[Задание A]
Когда и где, согласно тексту о Наталье Горбаневской, произошла личная встреча рассказчика с ней?

[Исходный текст]
•••••

Осинник - сто стволов.

Реки изгиб холодный

И в дальнем далеке

Скрипит прозрачный ветер

В румяном ивняке.

Очень такие… прозрачные стихи. В какой-то степени бунинские. На этом открылась её книга. Я привык доверять своему чутью. Так оно и вышло.

- Как произошла ваша личная встреча.

- Личная встреча произошла осенью 1988 года в Париже. Наташа с Аликом Гинзбургом встретили меня на Северном вокзале, когда я прибыл поездом из Москвы. И повезли на машине через весь Париж в редакцию «Русской мысли». Я ехал по Парижу – это был хороший день, светило солнце, была такая достаточно сухая осень – и меня ошеломляло количество красок. От поезда и прошлой жизни я еще сохранил какой-то советский запах, он не выветрился даже из моих волос. И вот я ехал в этой машине, смотрел по сторонам, а Наташа которая сидела рядом всё говорила: «То-то, то-то, не ты первый так оглядываешься, мы тебе еще покажем Париж! Ты еще увидишь, что такое настоящая жизнь».

Потом мы приехали в редакцию «Русской мысли» и там все закрутилось, завертелось... Это уже другая история. Впоследствии, я работал там, прежде всего как представитель «Экспресс хроники» - это первое неофициальное, информационное, еженедельное издание в СССР, которое выходило без перерывов. Главным редактором был Александр Подрабинек. Мы с Санькой Подрабинеком, Володей Корсунским, Петей Старчиком возглавили редакционную коллегию. У нас уже через два года было достаточно корреспондентов – больше восьмидесяти. В разных местах. Мы получали информацию. «Экспресс хроника» задумывалась давно, еще в 1986 году... Когда Саша Подрабинек освободился из лагеря, но еще у него была ссылка – мы с ним встретились в Москве и тогда решили создать этот правозащитный журналистский проект. В продолжение «Хроники текущих событий», которую вела Наташа. Естественно была слежка, телефоны прослушивались, отключались, но это нас не останавливало – мы шли дальше. Потом появилась редколлегия и корреспонденты в разных местах... В «Русской мысли» я занимался тем, что давал самые последние новости из «Экспресс хроники». Мне нужно было сидеть на телефоне, записывать на диктофон корреспондентов. Потом все это перепечатывать... Частично печатал я, частично машинистка... Работа была довольно тяжелой, многочасовой. Мы до восьми, до девяти, иногда до десяти вечера сидели в редакции.

Я хочу остановиться на слове «мы». Все уходили, в редакции оставалось только два человека – Наталья Горбаневская и я.

Хочу прочитать еще одно короткое стихотворение Наташи – оно очень показательное и очень хорошо её подает. Такой она была. Так относилась к прошлому, настоящему и будущему.

Не вижу, не слышу, не чую

и лишь осязаньем - глазет.

В мою похоронную сбрую

добавьте подшивку газет,

которым уже пожелтелым,

себя отдавала, не льстясь

навязывать духом и телом

с потомками хрупкую связь.

•••••

[Строки]
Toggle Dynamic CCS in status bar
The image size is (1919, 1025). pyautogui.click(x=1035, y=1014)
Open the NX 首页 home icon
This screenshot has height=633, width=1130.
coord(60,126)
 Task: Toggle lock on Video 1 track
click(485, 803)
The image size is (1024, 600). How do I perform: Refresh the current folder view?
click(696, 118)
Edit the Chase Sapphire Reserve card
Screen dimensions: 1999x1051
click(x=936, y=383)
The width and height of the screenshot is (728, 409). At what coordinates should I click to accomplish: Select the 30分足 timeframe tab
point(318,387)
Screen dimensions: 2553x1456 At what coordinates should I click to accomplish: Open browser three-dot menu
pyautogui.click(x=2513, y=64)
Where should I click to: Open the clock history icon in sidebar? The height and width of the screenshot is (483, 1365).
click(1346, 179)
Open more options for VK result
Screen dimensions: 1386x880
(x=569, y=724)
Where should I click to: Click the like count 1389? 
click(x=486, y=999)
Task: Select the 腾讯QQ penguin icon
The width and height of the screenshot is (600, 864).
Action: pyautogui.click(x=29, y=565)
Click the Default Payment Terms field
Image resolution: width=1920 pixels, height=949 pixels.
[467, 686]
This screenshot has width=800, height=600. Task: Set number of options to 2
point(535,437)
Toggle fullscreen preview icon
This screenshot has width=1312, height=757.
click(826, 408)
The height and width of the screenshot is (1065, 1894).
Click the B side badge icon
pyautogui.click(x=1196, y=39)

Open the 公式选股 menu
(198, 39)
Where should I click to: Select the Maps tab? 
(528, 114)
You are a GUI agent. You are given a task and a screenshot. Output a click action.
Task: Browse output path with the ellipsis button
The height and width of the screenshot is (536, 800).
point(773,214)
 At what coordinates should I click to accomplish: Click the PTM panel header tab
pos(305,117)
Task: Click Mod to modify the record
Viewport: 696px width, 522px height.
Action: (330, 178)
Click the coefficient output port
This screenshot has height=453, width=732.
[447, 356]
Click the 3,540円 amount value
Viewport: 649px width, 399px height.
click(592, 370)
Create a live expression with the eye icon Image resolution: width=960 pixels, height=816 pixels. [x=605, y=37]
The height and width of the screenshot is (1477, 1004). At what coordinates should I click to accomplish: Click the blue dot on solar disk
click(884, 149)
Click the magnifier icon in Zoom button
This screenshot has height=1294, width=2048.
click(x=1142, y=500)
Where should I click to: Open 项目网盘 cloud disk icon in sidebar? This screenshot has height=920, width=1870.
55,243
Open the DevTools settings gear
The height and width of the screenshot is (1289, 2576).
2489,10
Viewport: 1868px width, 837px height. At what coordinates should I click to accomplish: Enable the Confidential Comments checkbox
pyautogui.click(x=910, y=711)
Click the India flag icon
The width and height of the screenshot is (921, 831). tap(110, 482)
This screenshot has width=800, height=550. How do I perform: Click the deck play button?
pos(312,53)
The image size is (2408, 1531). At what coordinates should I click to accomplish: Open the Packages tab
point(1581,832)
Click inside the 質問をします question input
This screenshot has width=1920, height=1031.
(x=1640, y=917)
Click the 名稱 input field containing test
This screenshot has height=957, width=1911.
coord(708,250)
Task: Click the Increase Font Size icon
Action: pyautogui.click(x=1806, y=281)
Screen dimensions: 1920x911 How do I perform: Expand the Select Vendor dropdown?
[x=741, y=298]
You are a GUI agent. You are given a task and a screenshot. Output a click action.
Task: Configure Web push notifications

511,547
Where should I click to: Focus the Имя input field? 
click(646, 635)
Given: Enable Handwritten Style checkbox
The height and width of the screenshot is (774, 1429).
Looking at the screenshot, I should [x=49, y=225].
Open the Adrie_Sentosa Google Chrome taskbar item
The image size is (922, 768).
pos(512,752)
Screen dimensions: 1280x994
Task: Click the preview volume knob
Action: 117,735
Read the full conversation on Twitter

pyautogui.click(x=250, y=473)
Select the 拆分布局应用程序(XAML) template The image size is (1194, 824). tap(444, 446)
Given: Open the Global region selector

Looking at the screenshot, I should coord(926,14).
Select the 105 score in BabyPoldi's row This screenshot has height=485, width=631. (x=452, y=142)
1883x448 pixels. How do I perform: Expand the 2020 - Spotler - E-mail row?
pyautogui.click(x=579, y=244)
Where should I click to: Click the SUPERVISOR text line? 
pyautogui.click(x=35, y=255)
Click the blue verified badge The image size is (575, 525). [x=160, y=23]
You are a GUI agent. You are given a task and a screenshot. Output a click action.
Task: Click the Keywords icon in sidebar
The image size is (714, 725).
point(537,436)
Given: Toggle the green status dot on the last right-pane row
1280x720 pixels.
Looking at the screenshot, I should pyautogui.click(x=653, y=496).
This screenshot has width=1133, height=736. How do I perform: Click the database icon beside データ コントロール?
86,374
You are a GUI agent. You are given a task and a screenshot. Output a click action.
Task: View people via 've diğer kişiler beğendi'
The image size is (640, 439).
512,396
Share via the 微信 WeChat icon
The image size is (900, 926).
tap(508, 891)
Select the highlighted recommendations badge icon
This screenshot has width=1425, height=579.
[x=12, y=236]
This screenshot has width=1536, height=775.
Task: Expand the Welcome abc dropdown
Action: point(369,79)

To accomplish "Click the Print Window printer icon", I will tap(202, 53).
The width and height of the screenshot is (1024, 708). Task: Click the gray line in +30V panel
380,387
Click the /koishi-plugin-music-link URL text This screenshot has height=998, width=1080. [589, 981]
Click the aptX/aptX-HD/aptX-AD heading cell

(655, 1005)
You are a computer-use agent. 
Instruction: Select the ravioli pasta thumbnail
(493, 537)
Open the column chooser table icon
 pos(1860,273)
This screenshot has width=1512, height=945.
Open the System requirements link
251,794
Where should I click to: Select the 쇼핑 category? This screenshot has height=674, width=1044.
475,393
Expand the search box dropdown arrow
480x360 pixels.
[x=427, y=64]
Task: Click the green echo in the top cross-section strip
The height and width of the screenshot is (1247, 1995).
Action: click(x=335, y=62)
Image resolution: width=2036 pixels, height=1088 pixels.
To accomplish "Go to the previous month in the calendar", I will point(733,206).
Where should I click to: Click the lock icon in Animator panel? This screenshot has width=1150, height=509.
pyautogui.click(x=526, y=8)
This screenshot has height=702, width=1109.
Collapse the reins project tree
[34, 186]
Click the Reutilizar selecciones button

•••••

[Задание B]
Воспроизведите дословно часть строк: всё от строки, содержащей «The height and width of the screenshot is (1477, 1004).», вниз до строки, содержащей «click(x=1142, y=500)», включая обе.

[Ответ A]
Осенью 1988 года в Париже.

[Ответ B]
The height and width of the screenshot is (1477, 1004). At what coordinates should I click to accomplish: Click the blue dot on solar disk
click(884, 149)
Click the magnifier icon in Zoom button
This screenshot has height=1294, width=2048.
click(x=1142, y=500)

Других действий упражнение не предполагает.